There’s a world of difference between the European badger, Meles meles, and domestic cattle – on shoulder height and weight alone, a cow outsizes a badger by many multiples.
Both species are an immutable fixture of the British countryside – in imagination, a herd of Jersey milkers and a badger family go hand in hand.
So there’s no little irony in badgers being vectors for bovine tuberculosis (bTB).
Bovine TB is the most significant endemic livestock disease in the UK. The disease can be a huge burden on farmers and farm businesses, and badgers can pass the infection back to cattle, making it difficult to eradicate it.
Bovine TB can be treated but in the UK animals infected are more commonly killed, in part because of EU meat export regulations. In 2018, 5.8% of herds in the UK were affected by it.
UK conservationists, vets and farmers have been at loggerheads for many years about the best way to manage bTB.
Following random badger culling trials during 1998–2008, the UK Government announced a culling policy in 2011. The aim is to reduce badger populations by at least 70% across a cull zone that currently covers a substantial part of England’s southwest peninsula, which includes the counties of Somerset, Devon and Cornwall.
Now, a study led by researchers at the Zoological Society of London (ZSL) and Imperial College London has found that culling drives badgers to roam further afield, which can sometimes exacerbate the transmission of bTB instead of reducing it.
Between 2013 and 2017, the researchers collected GPS-collar data from 67 badgers across 20 cattle farms, in areas with and without culling, in Cornwall.

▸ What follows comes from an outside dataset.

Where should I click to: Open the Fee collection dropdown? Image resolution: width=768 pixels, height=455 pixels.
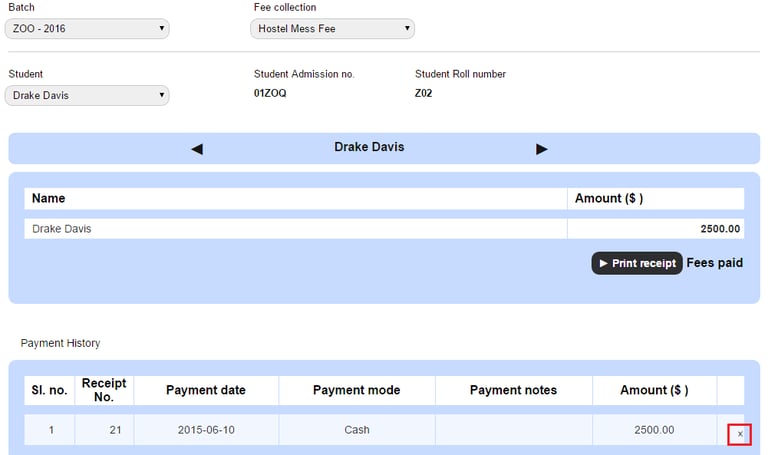point(332,29)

The study – published in the Journal of Applied Ecology – reveals that badgers that survive a cull cover 61% more land each month than they had before the cull began.
The researchers believe they explore new areas as individuals are removed from neighbouring groups and territories open up.
Badgers were also found to visit 45% more fields each month, and the odds of a badger visiting neighbouring territories each night increased 20-fold – potentially increasing the risk of TB transmission both to cattle and to other badgers.
These changes were witnessed as soon as culling began, meaning even badgers that were later killed may have first spread the infection over wider areas.
Researchers also learned that badgers spent on average 91 minutes less per night outside of their setts – dens – in culled areas. They believe this could be linked to reduced competition and increased food availability as badgers are removed from the population.
“Badgers spend a large proportion of the night foraging for food above-ground, and as culling reduces the size of the population, competition for food will also be reduced,” explains lead author Cally Ham.
“We believe this accounts for the reduced activity levels, as well as bold individuals becoming obvious targets for culling and being quickly removed from the population.”
Culling partly relies on shooting badgers that are moving around at night, and Ham says the fact that badgers were active for fewer hours per night could actually be undermining the effort to control badger numbers through culling.
ZSL’s Rosie Woodroffe believes a change in approach to managing bTB transmission is necessary.
“As badger-to-cattle transmission is likely to occur through contamination of their shared environment, and TB bacteria can remain viable for long periods of time in the environment, the effects of increases in ranging behaviour could create a source of infection for several months – long after the individual badger has been culled,” says Woodroffe.
“In contrast, studies have shown that vaccination prompts no changes in badgers’ ranging behaviour.”
A recent independent review advised the UK government to explore badger vaccination as an alternative to culling. The Irish government is already moving from culling to vaccination.